Bundespatentgericht:
Beschluss vom 20. Dezember 2005
Aktenzeichen: 32 W (pat) 246/03

(BPatG: Beschluss v. 20.12.2005, Az.: 32 W (pat) 246/03)

Tenor

I. Die Beschwerde der Widersprechenden wird zurückgewiesen.

II. Kosten werden nicht auferlegt.

Gründe

I.

Die am 28. August 1999 angemeldete Wortmarke 399 52 810 (eingetragen am 28. Dezember 1999, veröffentlicht am 27. Januar 2000)

Eichetti Candy-Landist für folgende Waren bestimmt:

feine Backwaren, Dauerbackwaren, Konditorwaren, Schokolade, Schokoladewaren, Zuckerwaren und Füllmassen für die vorgenannten Waren; Kakao, Honig.

### Aufgabenstellung
Stimmen diese Aussagen mit dem Beschluss des Bundespatentgerichts überein? Antworten Sie jeweils mit Ja oder Nein und zitieren Sie die entscheidenden Worte wörtlich.
1. Die Beschwerde der Widersprechenden hatte keinen Erfolg.
2. Die Wortmarke wurde am 28. Dezember 1999 angemeldet.
3. Den Beteiligten werden Kosten auferlegt.
Zur Bearbeitung genügt allein der Beschluss des Bundespatentgerichts.

### Auszüge aus Datensätzen
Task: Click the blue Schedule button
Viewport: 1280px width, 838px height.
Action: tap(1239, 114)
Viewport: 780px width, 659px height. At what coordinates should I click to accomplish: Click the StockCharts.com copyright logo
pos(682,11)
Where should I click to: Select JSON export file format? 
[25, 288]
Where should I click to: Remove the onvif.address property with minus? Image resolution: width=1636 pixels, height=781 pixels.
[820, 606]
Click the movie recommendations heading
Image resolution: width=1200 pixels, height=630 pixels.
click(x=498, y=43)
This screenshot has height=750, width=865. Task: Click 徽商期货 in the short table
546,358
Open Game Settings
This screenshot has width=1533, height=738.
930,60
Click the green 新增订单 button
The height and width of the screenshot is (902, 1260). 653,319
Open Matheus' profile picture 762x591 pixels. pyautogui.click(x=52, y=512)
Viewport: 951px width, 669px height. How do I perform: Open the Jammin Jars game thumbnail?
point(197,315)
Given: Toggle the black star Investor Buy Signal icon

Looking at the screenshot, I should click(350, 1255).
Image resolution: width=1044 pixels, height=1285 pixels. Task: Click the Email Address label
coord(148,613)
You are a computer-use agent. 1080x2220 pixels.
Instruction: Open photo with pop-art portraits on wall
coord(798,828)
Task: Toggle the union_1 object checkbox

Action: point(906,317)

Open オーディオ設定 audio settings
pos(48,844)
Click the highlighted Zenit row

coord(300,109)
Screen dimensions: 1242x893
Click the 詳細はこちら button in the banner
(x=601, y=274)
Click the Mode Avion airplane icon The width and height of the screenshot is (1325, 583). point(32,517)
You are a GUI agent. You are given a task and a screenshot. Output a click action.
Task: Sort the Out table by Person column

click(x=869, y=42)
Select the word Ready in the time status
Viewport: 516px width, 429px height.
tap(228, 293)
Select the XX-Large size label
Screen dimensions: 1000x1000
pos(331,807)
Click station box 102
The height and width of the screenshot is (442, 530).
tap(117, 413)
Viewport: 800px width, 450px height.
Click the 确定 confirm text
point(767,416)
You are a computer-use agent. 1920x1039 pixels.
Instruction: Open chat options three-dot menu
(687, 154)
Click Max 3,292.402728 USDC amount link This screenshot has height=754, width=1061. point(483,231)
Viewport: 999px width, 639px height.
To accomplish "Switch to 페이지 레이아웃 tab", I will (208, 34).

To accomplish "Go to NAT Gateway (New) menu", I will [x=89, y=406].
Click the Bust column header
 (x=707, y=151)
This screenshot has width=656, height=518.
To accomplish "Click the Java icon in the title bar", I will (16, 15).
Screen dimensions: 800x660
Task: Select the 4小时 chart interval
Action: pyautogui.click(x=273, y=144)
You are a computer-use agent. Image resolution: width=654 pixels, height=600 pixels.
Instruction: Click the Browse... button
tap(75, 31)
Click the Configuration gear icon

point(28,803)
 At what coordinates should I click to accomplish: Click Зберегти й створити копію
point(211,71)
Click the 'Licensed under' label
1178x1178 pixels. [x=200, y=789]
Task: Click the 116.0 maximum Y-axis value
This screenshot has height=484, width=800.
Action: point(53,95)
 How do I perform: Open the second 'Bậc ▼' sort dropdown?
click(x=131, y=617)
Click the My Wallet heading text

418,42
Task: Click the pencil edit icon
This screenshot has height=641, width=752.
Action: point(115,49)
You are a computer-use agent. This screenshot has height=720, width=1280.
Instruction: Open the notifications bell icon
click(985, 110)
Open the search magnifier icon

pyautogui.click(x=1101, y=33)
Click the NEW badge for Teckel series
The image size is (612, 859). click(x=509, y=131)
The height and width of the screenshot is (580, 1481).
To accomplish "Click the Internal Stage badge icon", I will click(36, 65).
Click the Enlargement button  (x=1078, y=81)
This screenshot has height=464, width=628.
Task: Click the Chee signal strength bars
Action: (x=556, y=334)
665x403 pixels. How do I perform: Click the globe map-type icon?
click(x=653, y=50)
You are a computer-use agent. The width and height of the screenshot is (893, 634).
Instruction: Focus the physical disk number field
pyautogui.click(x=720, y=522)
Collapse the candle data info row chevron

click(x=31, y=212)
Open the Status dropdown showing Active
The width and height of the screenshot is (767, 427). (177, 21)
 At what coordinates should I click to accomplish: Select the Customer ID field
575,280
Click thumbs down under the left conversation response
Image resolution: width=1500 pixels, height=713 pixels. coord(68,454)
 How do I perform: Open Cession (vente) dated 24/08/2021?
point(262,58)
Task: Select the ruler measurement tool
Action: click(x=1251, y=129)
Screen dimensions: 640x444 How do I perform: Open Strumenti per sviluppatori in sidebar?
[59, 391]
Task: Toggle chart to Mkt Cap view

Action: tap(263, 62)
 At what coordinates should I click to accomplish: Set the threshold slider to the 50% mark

### Lösung
1. Ja: „Die Beschwerde der Widersprechenden wird zurückgewiesen.“
2. Nein: „Die am 28. August 1999 angemeldete Wortmarke“
3. Nein: „Kosten werden nicht auferlegt.“